_AUFGABE_:
Schreiben Sie die folgende Liste vollständig und ohne jede Änderung ab.

Datensätze zur Lokalisierung von Wörtern und Elementen:
--------------------

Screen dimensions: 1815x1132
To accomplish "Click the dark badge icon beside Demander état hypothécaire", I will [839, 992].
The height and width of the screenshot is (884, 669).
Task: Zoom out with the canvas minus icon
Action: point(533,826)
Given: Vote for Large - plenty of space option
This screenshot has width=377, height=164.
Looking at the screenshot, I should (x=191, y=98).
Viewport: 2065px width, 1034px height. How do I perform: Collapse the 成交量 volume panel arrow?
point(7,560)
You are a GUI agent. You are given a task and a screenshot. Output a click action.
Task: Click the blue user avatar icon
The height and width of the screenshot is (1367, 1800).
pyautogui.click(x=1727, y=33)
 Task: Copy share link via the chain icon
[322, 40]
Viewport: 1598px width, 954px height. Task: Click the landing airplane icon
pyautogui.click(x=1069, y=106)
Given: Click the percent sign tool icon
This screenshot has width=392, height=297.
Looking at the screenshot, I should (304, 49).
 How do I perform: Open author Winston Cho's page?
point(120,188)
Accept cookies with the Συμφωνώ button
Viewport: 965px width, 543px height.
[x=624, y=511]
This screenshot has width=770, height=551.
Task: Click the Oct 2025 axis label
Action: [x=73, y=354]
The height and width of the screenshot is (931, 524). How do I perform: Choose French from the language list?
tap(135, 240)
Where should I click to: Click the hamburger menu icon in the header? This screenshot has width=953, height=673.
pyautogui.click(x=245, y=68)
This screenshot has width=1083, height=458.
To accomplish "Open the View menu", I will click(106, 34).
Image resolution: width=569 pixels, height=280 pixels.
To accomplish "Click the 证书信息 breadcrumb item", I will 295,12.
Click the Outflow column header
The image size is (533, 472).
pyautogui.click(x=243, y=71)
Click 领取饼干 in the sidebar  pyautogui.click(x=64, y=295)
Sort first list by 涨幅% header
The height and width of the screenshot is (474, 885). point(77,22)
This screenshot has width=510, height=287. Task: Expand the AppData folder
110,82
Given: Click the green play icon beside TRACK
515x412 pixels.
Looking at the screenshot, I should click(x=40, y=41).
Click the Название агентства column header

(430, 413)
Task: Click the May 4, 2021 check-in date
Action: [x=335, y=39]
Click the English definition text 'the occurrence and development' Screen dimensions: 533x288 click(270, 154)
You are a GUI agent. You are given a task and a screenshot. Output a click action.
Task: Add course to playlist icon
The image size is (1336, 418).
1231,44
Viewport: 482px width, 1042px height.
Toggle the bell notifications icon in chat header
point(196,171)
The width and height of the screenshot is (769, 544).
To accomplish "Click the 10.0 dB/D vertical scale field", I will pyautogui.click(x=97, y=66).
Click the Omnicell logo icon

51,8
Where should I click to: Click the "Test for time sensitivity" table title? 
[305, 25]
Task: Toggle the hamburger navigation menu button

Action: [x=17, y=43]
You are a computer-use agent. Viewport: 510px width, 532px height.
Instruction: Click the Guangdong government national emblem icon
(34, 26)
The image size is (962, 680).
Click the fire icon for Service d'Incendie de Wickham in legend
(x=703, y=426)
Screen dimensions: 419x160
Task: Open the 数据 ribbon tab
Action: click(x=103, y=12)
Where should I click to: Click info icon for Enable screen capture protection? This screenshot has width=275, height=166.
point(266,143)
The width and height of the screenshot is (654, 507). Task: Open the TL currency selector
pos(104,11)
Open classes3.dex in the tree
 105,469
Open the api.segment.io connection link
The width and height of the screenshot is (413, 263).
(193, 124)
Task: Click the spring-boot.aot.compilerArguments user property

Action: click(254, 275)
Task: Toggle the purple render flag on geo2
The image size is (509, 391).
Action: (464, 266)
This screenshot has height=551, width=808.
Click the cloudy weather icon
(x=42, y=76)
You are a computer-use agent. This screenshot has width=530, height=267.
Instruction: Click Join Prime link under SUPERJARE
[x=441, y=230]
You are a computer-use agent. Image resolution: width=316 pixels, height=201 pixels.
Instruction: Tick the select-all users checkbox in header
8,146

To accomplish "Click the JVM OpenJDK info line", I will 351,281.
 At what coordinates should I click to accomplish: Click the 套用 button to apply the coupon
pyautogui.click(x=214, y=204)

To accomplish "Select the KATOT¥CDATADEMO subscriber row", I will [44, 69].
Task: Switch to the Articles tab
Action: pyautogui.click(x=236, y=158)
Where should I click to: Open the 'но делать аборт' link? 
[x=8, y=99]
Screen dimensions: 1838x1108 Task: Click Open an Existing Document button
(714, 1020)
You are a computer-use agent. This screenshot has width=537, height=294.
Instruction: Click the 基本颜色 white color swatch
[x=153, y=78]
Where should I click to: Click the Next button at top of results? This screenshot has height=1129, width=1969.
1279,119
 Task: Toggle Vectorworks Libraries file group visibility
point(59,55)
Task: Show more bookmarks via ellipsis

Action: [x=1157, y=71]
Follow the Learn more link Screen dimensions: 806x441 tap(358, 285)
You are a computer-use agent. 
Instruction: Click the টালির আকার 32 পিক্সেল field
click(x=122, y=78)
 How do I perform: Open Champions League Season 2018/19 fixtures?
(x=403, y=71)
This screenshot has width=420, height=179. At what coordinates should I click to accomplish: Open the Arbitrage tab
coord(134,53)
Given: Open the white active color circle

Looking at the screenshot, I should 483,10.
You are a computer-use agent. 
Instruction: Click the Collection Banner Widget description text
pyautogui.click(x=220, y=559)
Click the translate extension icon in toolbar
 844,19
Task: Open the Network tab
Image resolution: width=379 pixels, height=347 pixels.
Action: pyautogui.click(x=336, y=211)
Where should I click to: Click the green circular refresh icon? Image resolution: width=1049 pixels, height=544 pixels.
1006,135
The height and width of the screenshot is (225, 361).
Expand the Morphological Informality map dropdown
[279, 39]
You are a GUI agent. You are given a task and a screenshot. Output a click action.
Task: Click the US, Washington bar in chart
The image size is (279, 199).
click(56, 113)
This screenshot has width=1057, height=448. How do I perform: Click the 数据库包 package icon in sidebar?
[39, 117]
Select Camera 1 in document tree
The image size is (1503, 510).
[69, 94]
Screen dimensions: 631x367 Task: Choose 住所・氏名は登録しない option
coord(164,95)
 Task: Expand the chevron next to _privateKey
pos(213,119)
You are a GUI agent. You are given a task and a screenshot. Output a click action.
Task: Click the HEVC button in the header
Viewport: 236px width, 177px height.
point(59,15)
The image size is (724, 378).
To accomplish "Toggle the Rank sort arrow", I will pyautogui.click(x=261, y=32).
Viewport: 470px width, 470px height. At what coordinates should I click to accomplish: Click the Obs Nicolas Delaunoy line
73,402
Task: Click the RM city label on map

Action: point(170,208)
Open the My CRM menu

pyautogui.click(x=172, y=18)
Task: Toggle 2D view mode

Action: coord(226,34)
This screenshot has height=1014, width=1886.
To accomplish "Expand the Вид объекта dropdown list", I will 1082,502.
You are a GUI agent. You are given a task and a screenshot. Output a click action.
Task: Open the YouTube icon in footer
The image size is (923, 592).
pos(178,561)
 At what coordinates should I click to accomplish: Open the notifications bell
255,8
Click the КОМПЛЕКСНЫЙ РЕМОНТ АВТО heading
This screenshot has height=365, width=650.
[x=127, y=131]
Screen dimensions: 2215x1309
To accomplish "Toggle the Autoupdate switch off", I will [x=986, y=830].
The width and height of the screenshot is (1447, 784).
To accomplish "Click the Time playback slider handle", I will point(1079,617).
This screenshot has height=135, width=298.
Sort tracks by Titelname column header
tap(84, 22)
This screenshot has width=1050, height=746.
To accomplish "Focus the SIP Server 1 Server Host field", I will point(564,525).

--------------------

_LÖSUNG_:
Screen dimensions: 1815x1132
To accomplish "Click the dark badge icon beside Demander état hypothécaire", I will [839, 992].
The height and width of the screenshot is (884, 669).
Task: Zoom out with the canvas minus icon
Action: point(533,826)
Given: Vote for Large - plenty of space option
This screenshot has width=377, height=164.
Looking at the screenshot, I should (x=191, y=98).
Viewport: 2065px width, 1034px height. How do I perform: Collapse the 成交量 volume panel arrow?
point(7,560)
You are a GUI agent. You are given a task and a screenshot. Output a click action.
Task: Click the blue user avatar icon
The height and width of the screenshot is (1367, 1800).
pyautogui.click(x=1727, y=33)
 Task: Copy share link via the chain icon
[322, 40]
Viewport: 1598px width, 954px height. Task: Click the landing airplane icon
pyautogui.click(x=1069, y=106)
Given: Click the percent sign tool icon
This screenshot has width=392, height=297.
Looking at the screenshot, I should (304, 49).
 How do I perform: Open author Winston Cho's page?
point(120,188)
Accept cookies with the Συμφωνώ button
Viewport: 965px width, 543px height.
[x=624, y=511]
This screenshot has width=770, height=551.
Task: Click the Oct 2025 axis label
Action: [x=73, y=354]
The height and width of the screenshot is (931, 524). How do I perform: Choose French from the language list?
tap(135, 240)
Where should I click to: Click the hamburger menu icon in the header? This screenshot has width=953, height=673.
pyautogui.click(x=245, y=68)
This screenshot has width=1083, height=458.
To accomplish "Open the View menu", I will click(106, 34).
Image resolution: width=569 pixels, height=280 pixels.
To accomplish "Click the 证书信息 breadcrumb item", I will 295,12.
Click the Outflow column header
The image size is (533, 472).
pyautogui.click(x=243, y=71)
Click 领取饼干 in the sidebar  pyautogui.click(x=64, y=295)
Sort first list by 涨幅% header
The height and width of the screenshot is (474, 885). point(77,22)
This screenshot has width=510, height=287. Task: Expand the AppData folder
110,82
Given: Click the green play icon beside TRACK
515x412 pixels.
Looking at the screenshot, I should click(x=40, y=41).
Click the Название агентства column header

(430, 413)
Task: Click the May 4, 2021 check-in date
Action: [x=335, y=39]
Click the English definition text 'the occurrence and development' Screen dimensions: 533x288 click(270, 154)
You are a GUI agent. You are given a task and a screenshot. Output a click action.
Task: Add course to playlist icon
The image size is (1336, 418).
1231,44
Viewport: 482px width, 1042px height.
Toggle the bell notifications icon in chat header
point(196,171)
The width and height of the screenshot is (769, 544).
To accomplish "Click the 10.0 dB/D vertical scale field", I will pyautogui.click(x=97, y=66).
Click the Omnicell logo icon

51,8
Where should I click to: Click the "Test for time sensitivity" table title? 
[305, 25]
Task: Toggle the hamburger navigation menu button

Action: [x=17, y=43]
You are a computer-use agent. Viewport: 510px width, 532px height.
Instruction: Click the Guangdong government national emblem icon
(34, 26)
The image size is (962, 680).
Click the fire icon for Service d'Incendie de Wickham in legend
(x=703, y=426)
Screen dimensions: 419x160
Task: Open the 数据 ribbon tab
Action: click(x=103, y=12)
Where should I click to: Click info icon for Enable screen capture protection? This screenshot has width=275, height=166.
point(266,143)
The width and height of the screenshot is (654, 507). Task: Open the TL currency selector
pos(104,11)
Open classes3.dex in the tree
 105,469
Open the api.segment.io connection link
The width and height of the screenshot is (413, 263).
(193, 124)
Task: Click the spring-boot.aot.compilerArguments user property

Action: click(254, 275)
Task: Toggle the purple render flag on geo2
The image size is (509, 391).
Action: (464, 266)
This screenshot has height=551, width=808.
Click the cloudy weather icon
(x=42, y=76)
You are a computer-use agent. This screenshot has width=530, height=267.
Instruction: Click Join Prime link under SUPERJARE
[x=441, y=230]
You are a computer-use agent. Image resolution: width=316 pixels, height=201 pixels.
Instruction: Tick the select-all users checkbox in header
8,146

To accomplish "Click the JVM OpenJDK info line", I will 351,281.
 At what coordinates should I click to accomplish: Click the 套用 button to apply the coupon
pyautogui.click(x=214, y=204)

To accomplish "Select the KATOT¥CDATADEMO subscriber row", I will [44, 69].
Task: Switch to the Articles tab
Action: pyautogui.click(x=236, y=158)
Where should I click to: Open the 'но делать аборт' link? 
[x=8, y=99]
Screen dimensions: 1838x1108 Task: Click Open an Existing Document button
(714, 1020)
You are a computer-use agent. This screenshot has width=537, height=294.
Instruction: Click the 基本颜色 white color swatch
[x=153, y=78]
Where should I click to: Click the Next button at top of results? This screenshot has height=1129, width=1969.
1279,119
 Task: Toggle Vectorworks Libraries file group visibility
point(59,55)
Task: Show more bookmarks via ellipsis

Action: [x=1157, y=71]
Follow the Learn more link Screen dimensions: 806x441 tap(358, 285)
You are a computer-use agent. 
Instruction: Click the টালির আকার 32 পিক্সেল field
click(x=122, y=78)
 How do I perform: Open Champions League Season 2018/19 fixtures?
(x=403, y=71)
This screenshot has width=420, height=179. At what coordinates should I click to accomplish: Open the Arbitrage tab
coord(134,53)
Given: Open the white active color circle

Looking at the screenshot, I should 483,10.
You are a computer-use agent. 
Instruction: Click the Collection Banner Widget description text
pyautogui.click(x=220, y=559)
Click the translate extension icon in toolbar
 844,19
Task: Open the Network tab
Image resolution: width=379 pixels, height=347 pixels.
Action: pyautogui.click(x=336, y=211)
Where should I click to: Click the green circular refresh icon? Image resolution: width=1049 pixels, height=544 pixels.
1006,135
The height and width of the screenshot is (225, 361).
Expand the Morphological Informality map dropdown
[279, 39]
You are a GUI agent. You are given a task and a screenshot. Output a click action.
Task: Click the US, Washington bar in chart
The image size is (279, 199).
click(56, 113)
This screenshot has width=1057, height=448. How do I perform: Click the 数据库包 package icon in sidebar?
[39, 117]
Select Camera 1 in document tree
The image size is (1503, 510).
[69, 94]
Screen dimensions: 631x367 Task: Choose 住所・氏名は登録しない option
coord(164,95)
 Task: Expand the chevron next to _privateKey
pos(213,119)
You are a GUI agent. You are given a task and a screenshot. Output a click action.
Task: Click the HEVC button in the header
Viewport: 236px width, 177px height.
point(59,15)
The image size is (724, 378).
To accomplish "Toggle the Rank sort arrow", I will pyautogui.click(x=261, y=32).
Viewport: 470px width, 470px height. At what coordinates should I click to accomplish: Click the Obs Nicolas Delaunoy line
73,402
Task: Click the RM city label on map

Action: point(170,208)
Open the My CRM menu

pyautogui.click(x=172, y=18)
Task: Toggle 2D view mode

Action: coord(226,34)
This screenshot has height=1014, width=1886.
To accomplish "Expand the Вид объекта dropdown list", I will 1082,502.
You are a GUI agent. You are given a task and a screenshot. Output a click action.
Task: Open the YouTube icon in footer
The image size is (923, 592).
pos(178,561)
 At what coordinates should I click to accomplish: Open the notifications bell
255,8
Click the КОМПЛЕКСНЫЙ РЕМОНТ АВТО heading
This screenshot has height=365, width=650.
[x=127, y=131]
Screen dimensions: 2215x1309
To accomplish "Toggle the Autoupdate switch off", I will [x=986, y=830].
The width and height of the screenshot is (1447, 784).
To accomplish "Click the Time playback slider handle", I will point(1079,617).
This screenshot has height=135, width=298.
Sort tracks by Titelname column header
tap(84, 22)
This screenshot has width=1050, height=746.
To accomplish "Focus the SIP Server 1 Server Host field", I will point(564,525).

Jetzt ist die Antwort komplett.